Helios

Caesura

(Type; 2008)

By George Bass | 15 November 2008

Having been with the label since its very inception, it’s perhaps no surprise that the latest emission from the good ship Type comes care of Massachusetts multi-instrumentalist Keith Kenniff. Already burning more midnight oil than an underground SUV derby (three albums in the last fifteen month—thirsty work), he’s fast catching up with the hyper-fertile Machinefabriek in the sprint for the productivity bonus. In July, he did a solid job of cooing the world nostalgic with his neo-classical Goldmund project, and now Kenniff’s reverting back to yet another identity to deliver more of his prickly/snuggly soundworlds. Caesura marks something of a return to form for the Helios account—doing away with the vocals he employed on last year’s mini album Ayres to instead court electronics and post-rock—and the resulting ten tracks could possibly be his strongest collection of meanderings yet. Did I say possibly? Make that most definitely.
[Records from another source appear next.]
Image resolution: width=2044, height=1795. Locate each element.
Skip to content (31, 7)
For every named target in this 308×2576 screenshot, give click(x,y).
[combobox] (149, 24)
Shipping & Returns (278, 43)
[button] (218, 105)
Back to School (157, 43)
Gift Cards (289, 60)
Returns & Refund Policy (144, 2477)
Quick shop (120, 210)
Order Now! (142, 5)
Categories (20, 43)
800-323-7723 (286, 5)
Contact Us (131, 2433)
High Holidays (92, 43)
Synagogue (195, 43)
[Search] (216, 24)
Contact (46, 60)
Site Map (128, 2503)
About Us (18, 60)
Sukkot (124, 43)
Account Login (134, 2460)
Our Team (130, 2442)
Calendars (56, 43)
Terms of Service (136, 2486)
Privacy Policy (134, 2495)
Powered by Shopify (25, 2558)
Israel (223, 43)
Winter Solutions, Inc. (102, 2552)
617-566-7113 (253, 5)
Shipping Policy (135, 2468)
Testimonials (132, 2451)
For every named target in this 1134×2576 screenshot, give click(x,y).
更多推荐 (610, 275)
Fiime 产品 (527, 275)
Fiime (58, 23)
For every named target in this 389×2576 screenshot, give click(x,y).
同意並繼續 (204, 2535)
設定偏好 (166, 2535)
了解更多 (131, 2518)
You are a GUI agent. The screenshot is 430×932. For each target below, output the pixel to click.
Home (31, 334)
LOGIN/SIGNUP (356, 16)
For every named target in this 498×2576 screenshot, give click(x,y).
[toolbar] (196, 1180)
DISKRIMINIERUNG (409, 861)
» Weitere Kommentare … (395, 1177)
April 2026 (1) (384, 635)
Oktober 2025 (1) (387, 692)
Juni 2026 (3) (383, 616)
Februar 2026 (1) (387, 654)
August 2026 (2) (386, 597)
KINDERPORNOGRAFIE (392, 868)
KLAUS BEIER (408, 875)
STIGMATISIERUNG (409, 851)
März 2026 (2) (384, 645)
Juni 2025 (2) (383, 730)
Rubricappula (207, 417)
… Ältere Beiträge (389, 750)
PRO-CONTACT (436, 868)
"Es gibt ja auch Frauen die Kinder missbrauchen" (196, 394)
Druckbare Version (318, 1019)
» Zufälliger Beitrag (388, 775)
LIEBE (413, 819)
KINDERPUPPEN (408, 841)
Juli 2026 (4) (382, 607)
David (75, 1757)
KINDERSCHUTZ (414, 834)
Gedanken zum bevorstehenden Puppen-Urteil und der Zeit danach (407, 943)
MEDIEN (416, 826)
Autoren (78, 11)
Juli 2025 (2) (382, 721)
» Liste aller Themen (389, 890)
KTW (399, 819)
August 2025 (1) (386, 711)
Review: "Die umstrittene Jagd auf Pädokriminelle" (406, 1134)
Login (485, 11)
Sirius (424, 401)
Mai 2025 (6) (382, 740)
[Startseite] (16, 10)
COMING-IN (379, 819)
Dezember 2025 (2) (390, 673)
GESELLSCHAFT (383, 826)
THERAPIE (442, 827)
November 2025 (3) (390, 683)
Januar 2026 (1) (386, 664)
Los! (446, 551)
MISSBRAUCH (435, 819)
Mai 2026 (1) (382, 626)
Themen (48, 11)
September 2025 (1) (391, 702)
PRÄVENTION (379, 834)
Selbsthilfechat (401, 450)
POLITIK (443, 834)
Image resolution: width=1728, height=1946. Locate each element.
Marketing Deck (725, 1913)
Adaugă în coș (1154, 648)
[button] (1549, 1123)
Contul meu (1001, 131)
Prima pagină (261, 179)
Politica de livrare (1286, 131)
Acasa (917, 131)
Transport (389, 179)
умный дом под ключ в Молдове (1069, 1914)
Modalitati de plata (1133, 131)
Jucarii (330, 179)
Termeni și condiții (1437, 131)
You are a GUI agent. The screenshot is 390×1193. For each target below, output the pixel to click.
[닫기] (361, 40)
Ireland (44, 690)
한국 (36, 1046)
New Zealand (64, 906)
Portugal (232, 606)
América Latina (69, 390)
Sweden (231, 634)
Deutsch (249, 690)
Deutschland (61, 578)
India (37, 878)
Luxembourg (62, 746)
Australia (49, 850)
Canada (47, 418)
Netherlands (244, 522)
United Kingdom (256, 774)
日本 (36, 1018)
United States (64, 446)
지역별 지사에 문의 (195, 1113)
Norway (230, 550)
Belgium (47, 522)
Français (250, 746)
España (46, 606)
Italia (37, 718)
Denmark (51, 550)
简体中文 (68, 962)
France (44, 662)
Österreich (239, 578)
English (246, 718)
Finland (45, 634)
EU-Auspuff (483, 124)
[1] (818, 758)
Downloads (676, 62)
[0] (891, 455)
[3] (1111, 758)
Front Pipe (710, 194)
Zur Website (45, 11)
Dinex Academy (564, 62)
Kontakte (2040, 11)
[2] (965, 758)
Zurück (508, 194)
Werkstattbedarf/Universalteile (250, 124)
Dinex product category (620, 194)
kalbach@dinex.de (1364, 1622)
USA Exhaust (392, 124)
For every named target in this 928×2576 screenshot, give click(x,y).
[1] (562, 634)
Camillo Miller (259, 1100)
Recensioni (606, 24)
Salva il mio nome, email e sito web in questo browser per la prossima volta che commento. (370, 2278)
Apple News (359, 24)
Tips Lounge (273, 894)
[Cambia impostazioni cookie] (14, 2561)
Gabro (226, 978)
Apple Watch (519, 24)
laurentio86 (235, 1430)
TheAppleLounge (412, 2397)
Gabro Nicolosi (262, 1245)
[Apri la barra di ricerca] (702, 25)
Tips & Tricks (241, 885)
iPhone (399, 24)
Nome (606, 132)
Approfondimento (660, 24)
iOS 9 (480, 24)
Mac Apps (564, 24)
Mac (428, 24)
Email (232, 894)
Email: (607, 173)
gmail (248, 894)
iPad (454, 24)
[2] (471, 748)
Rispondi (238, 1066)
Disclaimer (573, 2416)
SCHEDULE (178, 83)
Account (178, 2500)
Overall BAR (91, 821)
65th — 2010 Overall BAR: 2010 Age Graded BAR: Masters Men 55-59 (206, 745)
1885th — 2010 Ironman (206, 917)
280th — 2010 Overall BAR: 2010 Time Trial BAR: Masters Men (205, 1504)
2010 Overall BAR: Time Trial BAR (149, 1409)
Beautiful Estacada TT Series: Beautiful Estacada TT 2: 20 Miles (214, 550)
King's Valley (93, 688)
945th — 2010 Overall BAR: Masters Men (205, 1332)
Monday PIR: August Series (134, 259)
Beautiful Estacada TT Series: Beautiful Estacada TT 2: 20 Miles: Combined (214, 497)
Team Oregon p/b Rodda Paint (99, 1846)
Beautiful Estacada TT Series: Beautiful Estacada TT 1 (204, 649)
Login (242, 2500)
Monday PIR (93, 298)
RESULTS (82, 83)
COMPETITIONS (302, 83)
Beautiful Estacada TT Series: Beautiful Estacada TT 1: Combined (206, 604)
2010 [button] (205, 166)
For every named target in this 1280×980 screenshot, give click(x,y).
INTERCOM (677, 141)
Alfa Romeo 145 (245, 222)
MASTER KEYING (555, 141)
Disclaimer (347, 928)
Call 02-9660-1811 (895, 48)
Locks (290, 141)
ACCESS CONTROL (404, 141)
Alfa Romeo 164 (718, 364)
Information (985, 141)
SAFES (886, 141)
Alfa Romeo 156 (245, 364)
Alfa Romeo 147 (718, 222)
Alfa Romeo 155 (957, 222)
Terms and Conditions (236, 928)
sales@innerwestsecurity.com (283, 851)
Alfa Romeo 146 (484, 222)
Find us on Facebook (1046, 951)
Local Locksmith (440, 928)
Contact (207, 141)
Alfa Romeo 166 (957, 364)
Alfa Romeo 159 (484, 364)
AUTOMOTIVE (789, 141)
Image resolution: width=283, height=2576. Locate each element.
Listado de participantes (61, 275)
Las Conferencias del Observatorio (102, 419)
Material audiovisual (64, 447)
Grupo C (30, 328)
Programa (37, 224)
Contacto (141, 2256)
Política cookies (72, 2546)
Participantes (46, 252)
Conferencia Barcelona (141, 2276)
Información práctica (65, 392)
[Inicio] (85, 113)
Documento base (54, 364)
At first indistinguishable, repeated listening causes the pieces to slowly part and settle, like cookery in reverse. Pretty soon you realise you’re listening to a record made mostly of exemplary noodling; a soundtrack condensed into ether that likes to hover a little close to the pilot light. Actually, the Helios ethic has probably best been summarised by We Are 88 on the Last.fm guestbook as “very good for dreaming.” While it’s certainly true that the likes of “Glimpse,” which channels toasty feedback into icy little clinks of piano, is perfect for people trying to shy from commotion, Kenniff fights the eyelids at near enough every turn by injecting the latest slick crunches and crescendos. People can speculate all they like about how a phantom glitch/space-rock collaboration might sound, but seriously: Explosions In The Sky versus Proem. It’s happening here. Rather like the score to some fantastic Scandinavian indy film, Helios’ pieces lure you home on a comfy tractor beam, embarking upon such a smooth fusion of strings and programming that you soon forget you’re experiencing two genres. Want to see Philophobia-era Arab Strap placated by sympathetic handmaidens? Or marvel at the trip-hop beats lifted from Boards Of Canada’s “Dayvan Cowboy” and dropped deep into strum country? Skip between “Fourteen Drawings” and “Mima” respectively. You’ll soon get the gist of the picture.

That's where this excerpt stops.